● **Passage given**:

Received: 28 April 2022 / Revised: 14 May 2022 / Accepted: 19 May 2022 / Published: 23 May 2022


Security is a challenging issue for M2M/IoT applications due to the deployment, decentralization and heterogeneity of M2M and IoT devices. Typical security solutions may not be suitable for M2M/IoT systems regarding the difficulties encountered for their implementation on resource-constrained devices. In this paper, we discuss the architectures deployed for M2M communications and the security challenges, as well as the vulnerabilities and solutions to counter possible attacks. We present a lightweight design based on a private blockchain to secure wireless M2M communications at the device domain level. Blockchain integration provides secure storage of data while preserving integrity traceability and availability. Besides, the evaluation and experimentations under NS3 simulator of the proposed scheme show that the authentication mechanism is lightweight, and presents better performances comparatively to other protocols in terms of key parameters as communication and computational overheads, average delay and energy consumption.

1. Introduction

Machine-to-machine (M2M) communication, also referred to as machine-type communications (MTC) were first used in telemetry applications for control and management of electrical, gas and water infrastructures through wired and direct communication between devices without human intervention.
M2M is considered as a concept somewhat similar to the IoT (Internet of Things). In fact, it is a type or subset of IoT communications like H2H (Human to Human) and H2M (Human to Machine). One difference is that M2M can use P2P or direct communication as well as communications over the Internet, but H2M and H2H connect devices with other devices or people only over the Internet.
M2M wireless communications present particular features since they support a large volume of M2M devices and transmit small amounts of data at regular or irregular intervals. Some M2M applications require low latency, high reliability and support various mobility profiles. Besides, they consume low power compared to other standards.
A definition that has large consensus [1,2] is as follows: M2M communications refers to any technology that enables the exchange of data between various devices (smartphones, health WPAN devices, sensors, embedded controllers, actuators, etc.) over wired or wireless networks, in order to perform a variety of actions without (or with limited) human intervention.
With the advent of wireless technologies (802.11 (Wi-Fi), 802.15.4 (Zigbee), radio frequency identification (RFID), ultra-wideband (UWB) radio technology, 802.15.1 (Bluetooth), 3G and 4G cellular networks, etc.), M2M applications have seen a growing interest. They are still expected to revolutionize the performance of various fields, especially with the arrival of 5G networks, which greatly improve connectivity between devices. In addition, the cost of M2M communication will decrease, bringing more opportunity and benefits to industrial control, healthcare monitoring, critical infrastructure monitoring and maintenance, security and intelligent management of smart cities [3].

● **Supplied entries**:
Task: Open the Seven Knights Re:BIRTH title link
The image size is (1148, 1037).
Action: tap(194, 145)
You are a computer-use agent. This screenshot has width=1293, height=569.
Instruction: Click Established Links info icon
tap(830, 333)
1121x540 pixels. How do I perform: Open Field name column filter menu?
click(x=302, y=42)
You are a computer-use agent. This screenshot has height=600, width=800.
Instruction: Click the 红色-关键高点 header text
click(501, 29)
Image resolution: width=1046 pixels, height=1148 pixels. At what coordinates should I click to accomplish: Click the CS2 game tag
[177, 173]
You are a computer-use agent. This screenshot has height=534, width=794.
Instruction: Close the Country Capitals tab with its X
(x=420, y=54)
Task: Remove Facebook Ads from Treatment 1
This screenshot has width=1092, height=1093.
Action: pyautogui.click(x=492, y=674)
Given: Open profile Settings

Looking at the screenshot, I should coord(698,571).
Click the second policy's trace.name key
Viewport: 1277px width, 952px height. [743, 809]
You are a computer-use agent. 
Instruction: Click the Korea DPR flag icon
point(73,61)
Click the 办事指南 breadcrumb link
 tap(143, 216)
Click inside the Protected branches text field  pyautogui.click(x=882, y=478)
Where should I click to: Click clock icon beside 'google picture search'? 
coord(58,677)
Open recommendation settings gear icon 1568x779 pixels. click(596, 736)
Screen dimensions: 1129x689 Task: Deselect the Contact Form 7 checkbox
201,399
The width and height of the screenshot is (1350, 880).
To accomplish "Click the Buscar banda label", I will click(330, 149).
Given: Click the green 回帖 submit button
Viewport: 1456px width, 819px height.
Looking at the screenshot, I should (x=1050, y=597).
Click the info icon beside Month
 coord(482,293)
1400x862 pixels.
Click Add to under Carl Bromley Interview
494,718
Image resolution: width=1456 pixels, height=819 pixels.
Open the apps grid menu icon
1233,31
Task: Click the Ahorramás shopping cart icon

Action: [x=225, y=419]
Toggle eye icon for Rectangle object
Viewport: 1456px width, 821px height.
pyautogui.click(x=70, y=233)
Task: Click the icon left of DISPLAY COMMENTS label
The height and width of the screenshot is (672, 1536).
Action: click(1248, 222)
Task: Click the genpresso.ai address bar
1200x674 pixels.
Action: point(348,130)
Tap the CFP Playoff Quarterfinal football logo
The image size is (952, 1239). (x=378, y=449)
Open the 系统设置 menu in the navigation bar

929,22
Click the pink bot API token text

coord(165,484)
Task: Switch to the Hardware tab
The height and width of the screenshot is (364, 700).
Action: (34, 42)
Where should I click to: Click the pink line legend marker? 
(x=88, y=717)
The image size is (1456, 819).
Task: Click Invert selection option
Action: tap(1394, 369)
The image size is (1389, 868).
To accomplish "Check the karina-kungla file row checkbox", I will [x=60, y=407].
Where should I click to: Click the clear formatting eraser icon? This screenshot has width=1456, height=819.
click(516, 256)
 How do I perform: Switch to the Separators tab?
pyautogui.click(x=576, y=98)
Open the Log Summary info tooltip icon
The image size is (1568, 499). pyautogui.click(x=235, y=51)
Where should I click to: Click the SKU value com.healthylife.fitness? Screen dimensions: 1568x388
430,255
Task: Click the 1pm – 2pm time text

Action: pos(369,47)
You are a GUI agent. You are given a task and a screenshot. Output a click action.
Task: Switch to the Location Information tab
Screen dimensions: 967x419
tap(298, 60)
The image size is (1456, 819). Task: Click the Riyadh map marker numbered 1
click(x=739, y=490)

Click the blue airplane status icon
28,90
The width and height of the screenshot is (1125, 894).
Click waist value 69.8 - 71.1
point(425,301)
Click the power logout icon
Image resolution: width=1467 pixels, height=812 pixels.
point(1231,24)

● **Set of tasks**:
**A)** Answer these from the M2M security paper, one line each:
(i) What were M2M communications first used for?
(ii) What kind of blockchain does the proposed design rely on?
(iii) Under which simulator was the proposed scheme evaluated?
**B)** Sum up the M2M security paper in two sentences.
**C)** Carry on the M2M security paper from the point where its text ends.

● **Answers for this exercise**:
**A)**
(i) Telemetry applications for control and management of electrical, gas and water infrastructures.
(ii) A private blockchain.
(iii) NS3.

**B)** M2M communication lets devices exchange data over wired or wireless networks with little or no human intervention, but securing it is hard because the devices are widely deployed, decentralized, varied and often short on resources. The paper presents a lightweight design based on a private blockchain to secure wireless M2M communications at the device domain level, and NS3 tests show its authentication performs better than other protocols on overheads, average delay and energy consumption.

**C)**
However, M2M communications face a number of challenges at different levels of M2M architecture as defined by the European Telecommunications Standards Organization (ETSI) [1].
At the low level of this architecture (i.e., at device network domain), communications take place between constrained M2M devices (sensors, smart objects …) and gateways or base stations as well as edge nodes depending on the adopted architecture. Due to such constraints (limited energy source, constrained computational capability, access control…), the management of a constrained device network as defined in RFC 7548, presents different types of challenges compared to the management of a traditional IP network.
A key challenge for M2M communications is related to the security of M2M devices, which are projected to operate without human intervention and are therefore defenseless. Moreover, the heterogeneity of the technologies and systems implemented on these devices lead to more vulnerability and made difficult their protection against various attacks (Spoofing, Deny of Service, etc.).
Most studies in this area are based on centralized and weighty security solutions, which are in best part inappropriate for constrained M2M devices.
Very few works tackle the authentication process with decentralized approaches at the device network level.
In this paper, a lightweight blockchain-based authentication and authorization mechanism is proposed to secure communications, especially at perception layer, namely M2M device domain. The remainder of this article is organized as follows: in the next section, a survey of different security protocols for wireless M2M communications is presented. In Section 3, after a brief description of a standard M2M communication architecture and its different components, the proposed scheme based on lightweight authentication protocol for M2M device domain is presented. The evaluation of performance parameters using experimental simulation is given in Section 4. Section 5 deals with security analysis of the proposed scheme. Section 6 discusses the obtained results and highlights the introduced advantages of the proposed scheme in comparison with other related protocols. Finally, Section 7 concludes this paper and suggests some future research directions.

2. Related Works

Security protocols for M2M are E2E (End to End) communications; initiated from M2M applications installed at application and device domain layers.
At high level, the architecture (application domain) uses various M2M/IoT communication protocols (CoAP, HTTP, SIP, MQTT, etc.). Generally, security solutions are based on classical security protocols in the internet like SSL/TLS, DTLS, IPSEC, and HIP (Host Identity Protocol).
At low level (device layer) of M2M and IoT architectures, different security protocols have been proposed based on classical symmetric cryptographic schemes, or lightweight asymmetric ECDH (Elliptic Curve Diffie–Hellman Key Exchange) [4], or based on lightweight operations addition, subtraction, hash function and XOR [5,6].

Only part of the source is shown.